11. The age of the deceased at the time of accident was said to be 35 years plus. But when that is taken along with the annual income of Rs.18,000/- figure indicated in the structured formula is Rs.2,70,000/-. When 1/3 therefore is deducted the balance would be Rs.1,80,000/-. We, therefore, deem it just and proper to fix the said amount as total compensation payable to the appellants as on the date of their claim.

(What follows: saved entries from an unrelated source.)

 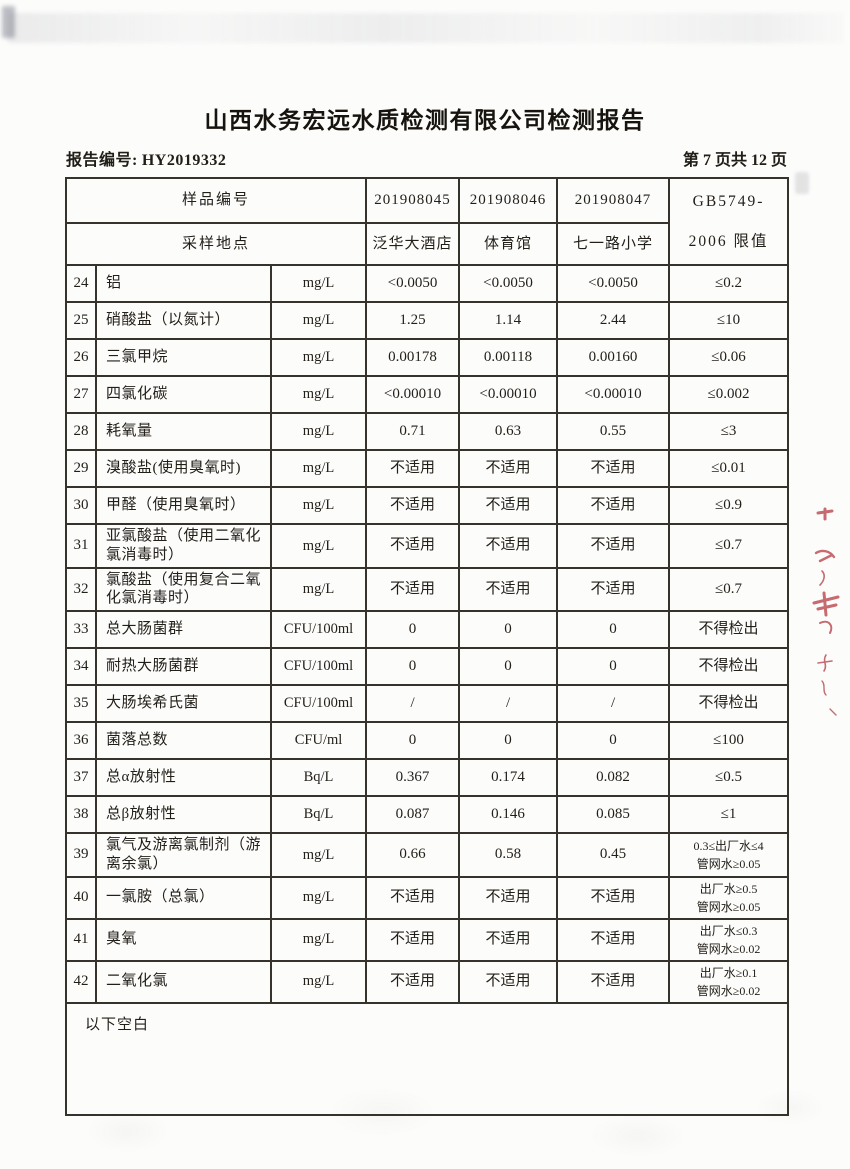 I want to click on value-sample-1: <0.0050, so click(x=413, y=284).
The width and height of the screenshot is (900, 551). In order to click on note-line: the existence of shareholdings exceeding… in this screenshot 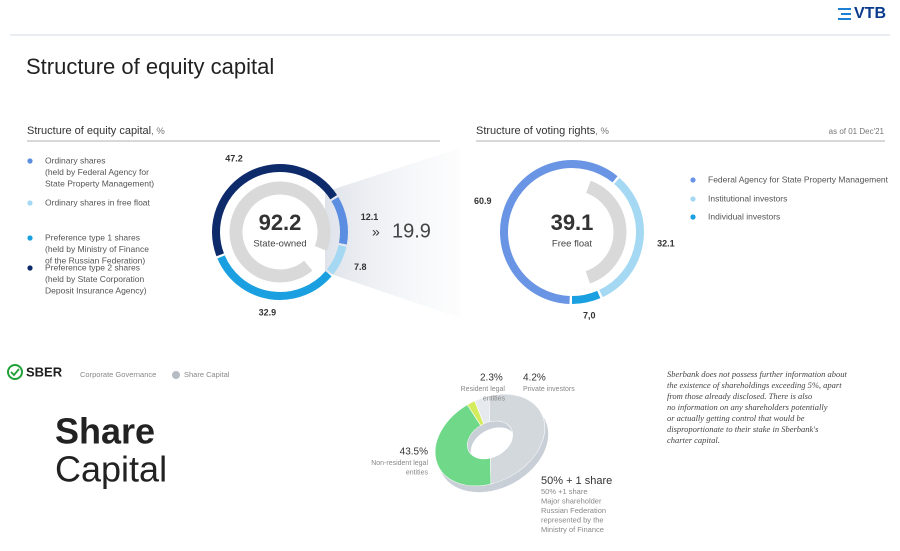, I will do `click(754, 385)`.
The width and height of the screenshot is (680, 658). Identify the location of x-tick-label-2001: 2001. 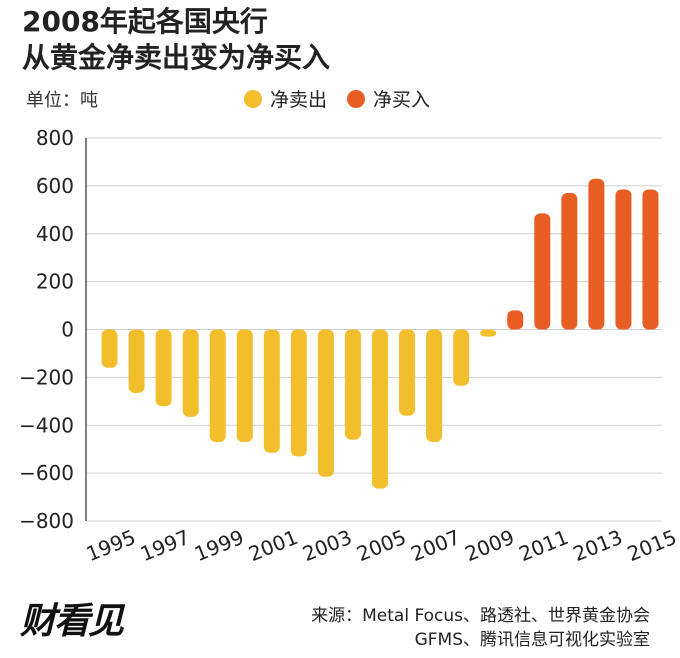
(273, 546).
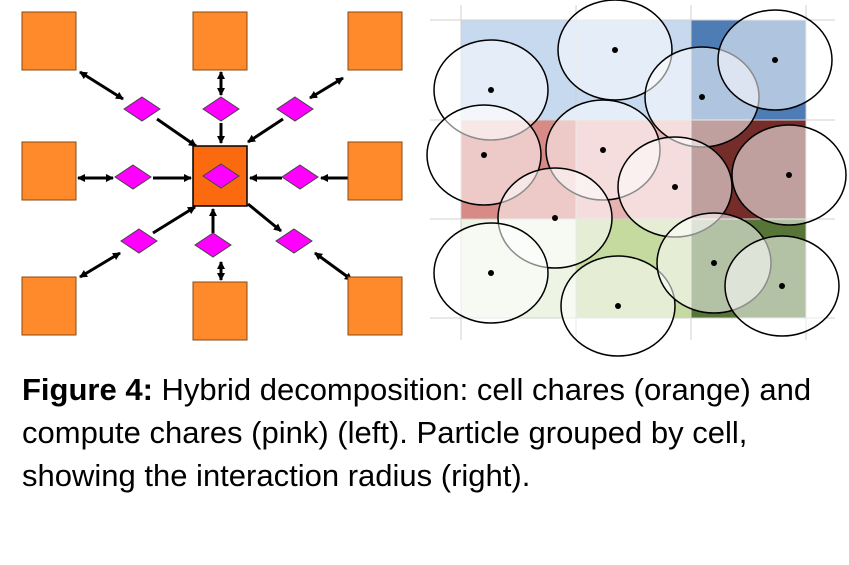 The image size is (849, 565). What do you see at coordinates (102, 86) in the screenshot?
I see `arrow-top-left` at bounding box center [102, 86].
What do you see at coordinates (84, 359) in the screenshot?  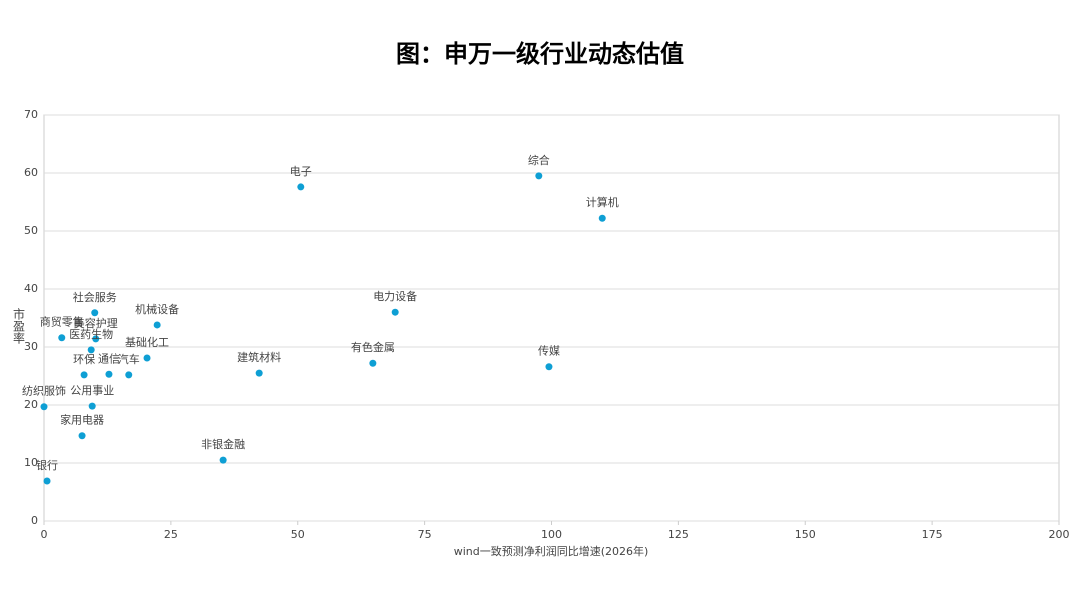 I see `point-label: 环保` at bounding box center [84, 359].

Now, we have to fix up the rate of interest. Section 171 of the MV Act empowers the Tribunal to direct that in addition to the amount of compensation simple interest shall also be paid at such rate and from such date not earlier than the date of making the claim as may be specified in this behalf. Earlier, 12% was found to be the reasonable rate of simple interest. With a change in economy and the policy of the Reserve Bank of India the interest rate has been lowered. The nationalised banks are now granting interest at the rate of 9% on fixed deposits for one year. We, therefore, direct that the compensation amount fixed hereinbefore shall bear interest at the rate of 9% per annum from the date of the claim made by the appellants. The amount of Rs.50,000/- paid by the Insurance Company under Section 140 shall be deducted from the principal amount as on the date of its payment, and interest would be recalculated on the balance amount of the principal sum from such date.

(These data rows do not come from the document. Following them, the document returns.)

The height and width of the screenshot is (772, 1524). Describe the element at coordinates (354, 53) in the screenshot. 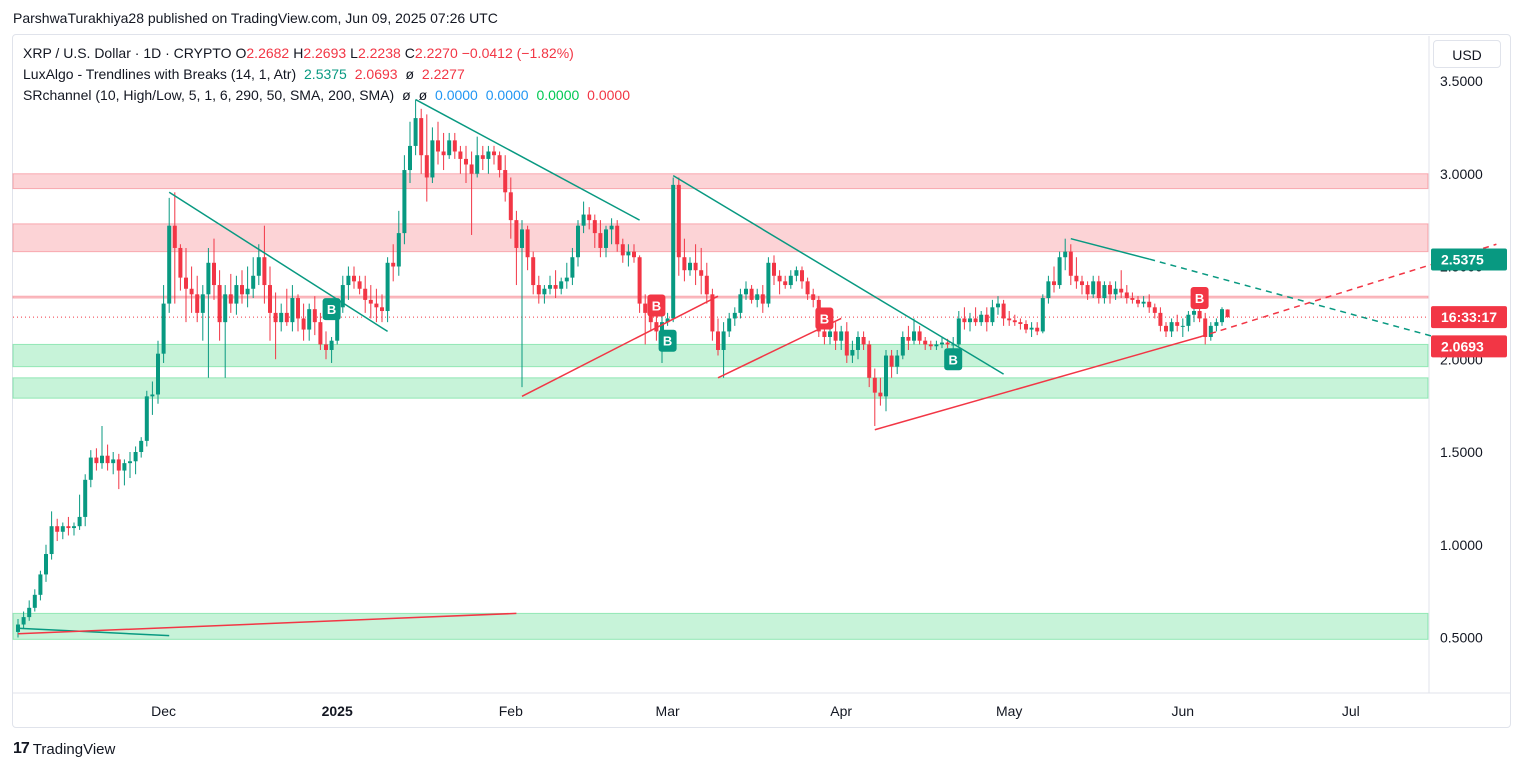

I see `low-label: L` at that location.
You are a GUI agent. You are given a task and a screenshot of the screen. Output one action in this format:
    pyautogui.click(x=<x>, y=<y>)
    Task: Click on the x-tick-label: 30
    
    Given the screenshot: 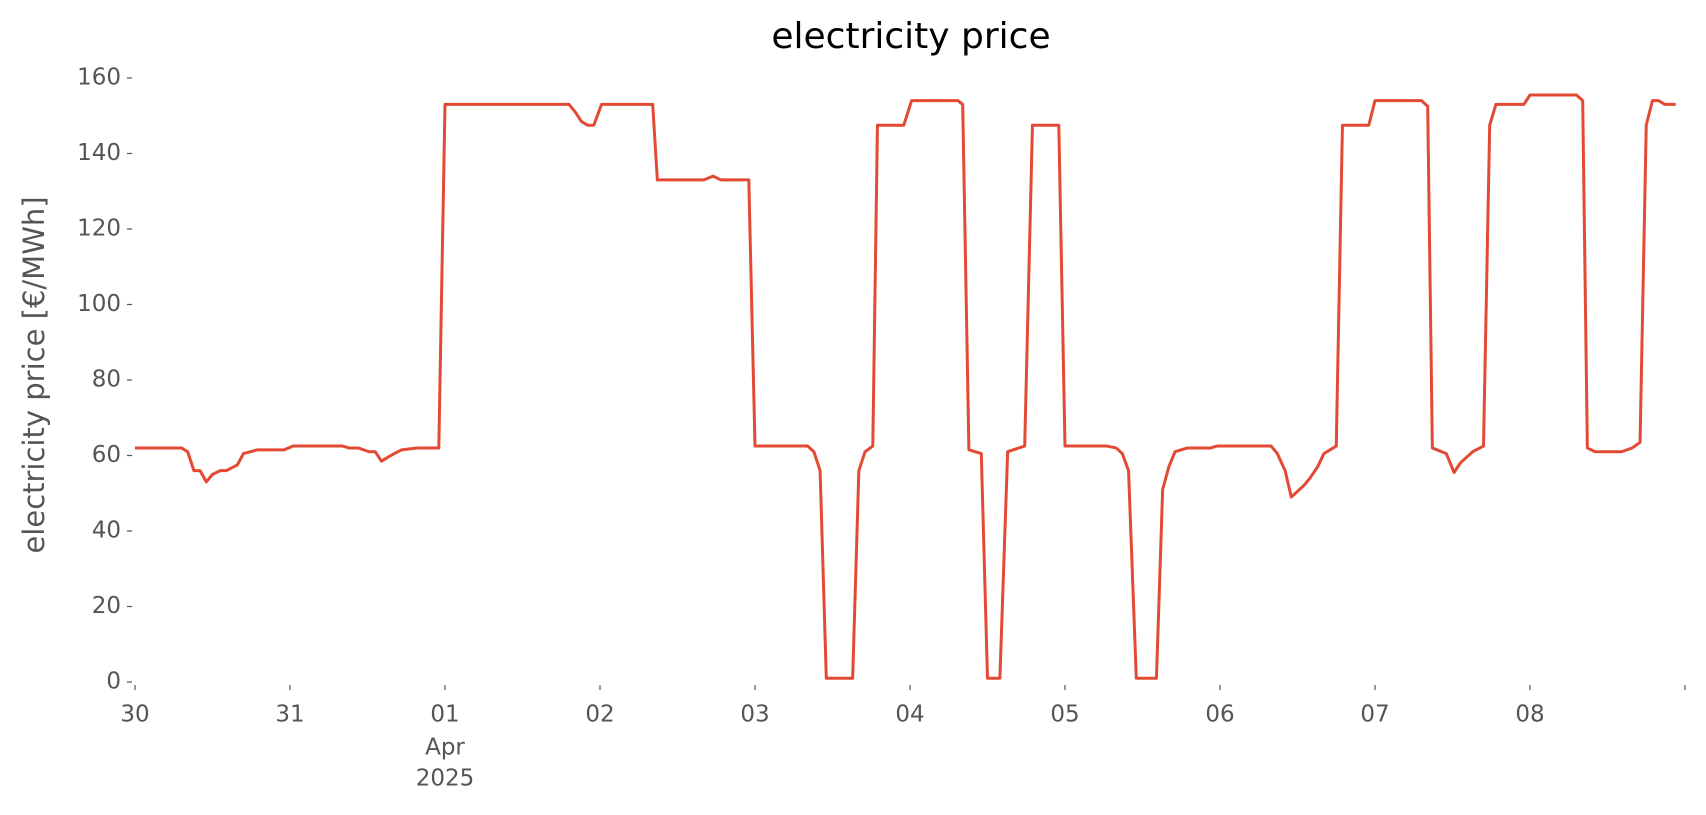 What is the action you would take?
    pyautogui.click(x=134, y=715)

12. We direct the first respondent Insurance Company to pay the above amount to the claimants by depositing it in the Tribunal. Once such deposit is made the same shall be disbursed to the claimants in accordance with the principles laid down by this Court in General Manager, Kerala State Road Transport Corporation vs. Susamma Thomas & ors. {1994 (2) SCC 176}. The appeal is disposed of accordingly.